Those of you who know me know that I have a good number of projects I publish on here for the community to use. Some of these are static projects that take some time to put together and then can be used repeatedly basically forever. The harder ones for me are the projects that require constant improvements and recalculations. Those projects take a lot more effort to keep up with, and as much as I want to constantly update statistics, believe it or not I actually do have a life outside of FRC that sometimes requires my time.
As a partial solution to this, I’ve set up a website that automatically recalculates statistics periodically so I don’t have to do it manually. It’s also where I will be posting any projects that I plan on continually updating, so I don’t need to keep updating links. The website is a GitHub Pages site, which pulls data from a server set up on a raspberry pi (which is what does the calculations). The rpi can be prone to crash if overloaded, so in case of server failure the webpage should pull from cached data from the GitHub which I update manually and will try to keep updated. I am decidedly not a web developer (or even an ECE major), so any suggestions for making the system more efficient without spending any money is welcome. The site does take a while to load, so please be patient; it has to load data from a lot of teams and all it’s all going through my home network.
Currently the website features my AMB Design Calculator, a District Points ranking (updates every night), a list of Hexafecta teams (updates once a week), and a W/L/T list for all teams (updates every night). I plan on adding more stuff there as I have time and as I develop it.
This is really cool information, thank you for posting this. I’ve often wished that the blue alliance had a place that listed all teams and their win/loss performance and award information in one place, and this does it exactly. One feature that might be neat to add in the future is to add a sort column on the District points, Hexafecta, and W/L/T pages for region, so you could just look at the teams in your district. Great job though, I will be referencing this often.
As in make the webpages into pdfs? I mean you can always print the page to a PDF saver. Or you can take a screenshot, paste into a word document, then save that document as a PDF. If you mean do it automatically, then no not really. I’m fairly sure Github Pages doesn’t support that, and even if they did it sounds like a complicated process for minimal gain.
If I’m misunderstanding your question, can you try to clarify further?
PDFs of the results wouldn’t be auto-updating, which kind of defeats the whole purpose of the website. Unless I dynamically generated the PDFs, which sounds like a ton of work. If you really want a PDF of the tables for some reason you can follow this guide I found online to save the webpage as a PDF.
Thanks for putting this together! It would be nice if on the long tables, the header row was sticky/frozen. Here’s a tutorial with several methods to do that.

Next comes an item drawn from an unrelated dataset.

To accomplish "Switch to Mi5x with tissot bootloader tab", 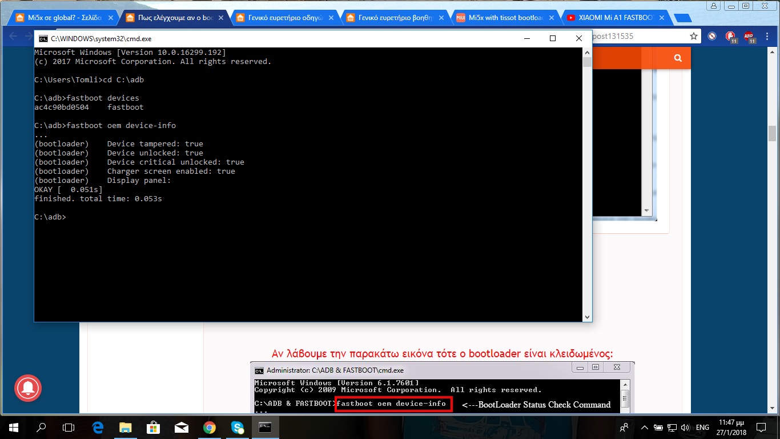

Additionally, regarding the PDF question, maybe you could consider something like this. Essentially, a “Generate PDF” button below the table. This would essentially generate PDFs dynamically without all of the extra coding. If it wasn’t 2:00 AM (8:49:00 AM), I’d look into this further and see the feasibility.
Thanks for the tips. Unfortunately, none of the floating header methods I found were compatible with the table sorting script I was using. Since the table sorting script was slowing down load times and the floating header is much more useful, I decided to automatically sort the tables correctly and have them be static. If you want to sort by another metric, you can copy the data into Excel and sort manually. The floating header script I chose was definitely the easiest I found, but it’s a bit buggy. If people find that the bugs are too hard to handle I may consider switching scripts.
I will look into some form of “Generate PDF” button like you described. If anything, that seems like the easiest way to do this. I’m also considering a “Download” button that lets you download the table(s) as a csv file, so I may choose to just use that and you can print the csv as a PDF in Excel if you so choose.
Providing an update, I spent some time over the past few days to update the website. The calculations are still the same, but the UI has been updated and the backend was completely rewritten. It’s looking like the automatic updating should actually work now, thanks to the backend being hosted on free servers from pythonanywhere.com. The table headers should stay at the top of the page as you scroll down, and you should be able to copy the data from the tables directly into an excel document if you want to use it for further processing.
The site address has changes slightly to arimb.github.io/Server (but the old address will still redirect there). Let me know if you have any comments, questions, or suggestions.